TEMPO.CO, Jakarta - Rumah di Jalan Mawar 10, Surabaya, merupakan lokasi bersejarah. Selain menjadi studio Radio Pemberontakan yang dipimpin Sutomo alias Bung Tomo pada periode Oktober dan November 1945 untuk mengobarkan perjuangan rakyat, bangunan tersebut pernah dikunjungi Presiden Sukarno dan Wakil Presiden Mohammad Hatta. Demikian ditulis Koran Tempo, Selasa, 10 Mei 2016.
Berdasarkan penuturan Soemarsono dalam bukunya, Revolusi Agustus, Dwitunggal mengunjungi markas Barisan Pemberontakan Republik Indonesia itu pada 30 Oktober 1945. Waktu itu Bung Karno dan Bung Hatta ditemani Menteri Penerangan Amir Sjarifuddin.
Soemarsono—pentolan Pemuda Republik Indonesia, laskar terbesar di Surabaya saat itu—mengatakan kedua pemimpin memaklumatkan gencatan senjata pada 30 Oktober 1945, setelah mereka mencapai kesepakatan dengan tentara Inggris di Surabaya, sehari sebelumnya.
Rumah di Jalan Mawar tersebut juga menjadi saksi kebrutalan tentara Sekutu menggempur Kota Pahlawan setelah terbunuhnya Brigadir Jenderal A.W.S. Mallaby pada 30 Oktober 1945. K'tut Tantri dalam bukunya, Revolt in Paradise, menyebutkan ada tiga orang yang berada di dalam markas radio saat Surabaya dihujani meriam.
Dia dan seorang pekerja keturunan Arab selamat karena berlindung di ruang siaran. Sedangkan penyiar berkebangsaan India tewas tertusuk pecahan mortir saat berada di toilet. K’tut Tantri, yang bernama asli Muriel Stuart Walker, membantu Bung Tomo mewartakan berita revolusi dalam bahasa Inggris.
K’tut mengatakan, beberapa hari setelah pertempuran dahsyat itu, markas radio di Jalan Mawar ditutup. “Pusat siaran dipindahkan ke Bangil, sekitar 60 kilometer di sisi tenggara Surabaya,” ujar warga Amerika Serikat keturunan Skotlandia tersebut.
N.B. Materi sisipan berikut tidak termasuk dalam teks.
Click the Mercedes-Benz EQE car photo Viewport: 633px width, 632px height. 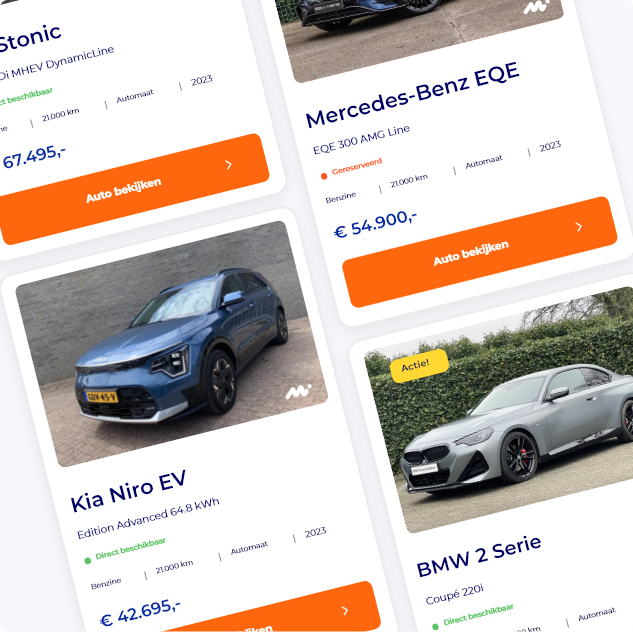[420, 34]
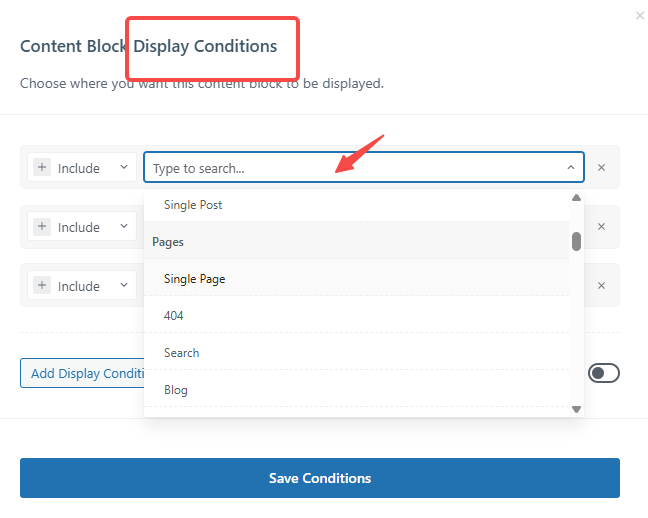
Task: Select Single Post from the list
Action: [193, 205]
Rumah di Jalan Mawar itu milik seorang warga bernama Amin, yang membelinya dari pejabat kolonial Belanda pada 1927. Saat itu dia bekerja sebagai pegawai perkebunan milik kompeni. "Bapak beli rumah ini dengan kondisi kosong tanpa perabot," kata anak perempuan Amin yang enggan namanya dikutip.
Berdasarkan penuturan ayahnya, anak perempuan Amin menyebutkan Bung Tomo kerap berpidato di atas bubungan rumah berbentuk segitiga itu. "Mungkin agar frekuensi radionya lancar," tuturnya.
Tempo mewawancarai penghuni terakhir itu tahun lalu. Waktu itu, dokumen yang menyatakan bangunan tersebut sebagai cagar budaya masih terpampang di teras rumah.